▶ _EXERCISE DETAILS_
Exactly reproduce the line containing "Select the ±3%RH（典型值）value" together with every line after it, through the end of the entries, and give nothing more.

+-------+

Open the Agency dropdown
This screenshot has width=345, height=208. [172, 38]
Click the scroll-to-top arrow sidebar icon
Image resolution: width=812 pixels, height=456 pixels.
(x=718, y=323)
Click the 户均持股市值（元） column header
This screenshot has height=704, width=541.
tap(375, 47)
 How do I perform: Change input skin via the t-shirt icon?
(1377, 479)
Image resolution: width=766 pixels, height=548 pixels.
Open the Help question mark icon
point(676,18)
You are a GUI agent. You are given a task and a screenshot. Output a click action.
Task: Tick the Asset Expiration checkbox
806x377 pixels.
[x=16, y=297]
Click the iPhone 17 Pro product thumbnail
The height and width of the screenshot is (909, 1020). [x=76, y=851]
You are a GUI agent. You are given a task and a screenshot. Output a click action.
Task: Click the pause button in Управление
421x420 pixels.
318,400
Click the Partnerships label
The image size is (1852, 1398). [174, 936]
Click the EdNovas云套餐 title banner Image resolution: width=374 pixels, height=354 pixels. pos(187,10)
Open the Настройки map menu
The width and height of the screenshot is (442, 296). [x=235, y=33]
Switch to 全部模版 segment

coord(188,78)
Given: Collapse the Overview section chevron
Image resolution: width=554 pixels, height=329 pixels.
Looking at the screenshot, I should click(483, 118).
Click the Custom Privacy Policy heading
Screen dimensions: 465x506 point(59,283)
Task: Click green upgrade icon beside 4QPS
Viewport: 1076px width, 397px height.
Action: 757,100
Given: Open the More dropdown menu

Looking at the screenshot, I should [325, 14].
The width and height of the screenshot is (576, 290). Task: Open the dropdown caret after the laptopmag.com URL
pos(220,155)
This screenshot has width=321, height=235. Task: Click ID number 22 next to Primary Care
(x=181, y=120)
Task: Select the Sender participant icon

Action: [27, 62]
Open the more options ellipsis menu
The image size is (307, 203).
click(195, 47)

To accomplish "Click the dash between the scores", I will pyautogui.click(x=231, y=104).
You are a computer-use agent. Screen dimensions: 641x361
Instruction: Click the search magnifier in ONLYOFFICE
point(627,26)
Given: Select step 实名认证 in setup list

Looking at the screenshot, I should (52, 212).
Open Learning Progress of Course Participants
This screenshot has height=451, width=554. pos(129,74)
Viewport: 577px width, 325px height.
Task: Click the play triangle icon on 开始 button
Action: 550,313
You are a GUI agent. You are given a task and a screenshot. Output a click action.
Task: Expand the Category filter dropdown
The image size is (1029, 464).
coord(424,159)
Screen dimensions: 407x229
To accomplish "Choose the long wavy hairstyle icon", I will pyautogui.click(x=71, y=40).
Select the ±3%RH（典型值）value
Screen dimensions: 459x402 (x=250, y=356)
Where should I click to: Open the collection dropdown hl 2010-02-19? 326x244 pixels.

+-------+

▶ _RESPONSE BOX_
Select the ±3%RH（典型值）value
Screen dimensions: 459x402 (x=250, y=356)
Where should I click to: Open the collection dropdown hl 2010-02-19? 326x244 pixels.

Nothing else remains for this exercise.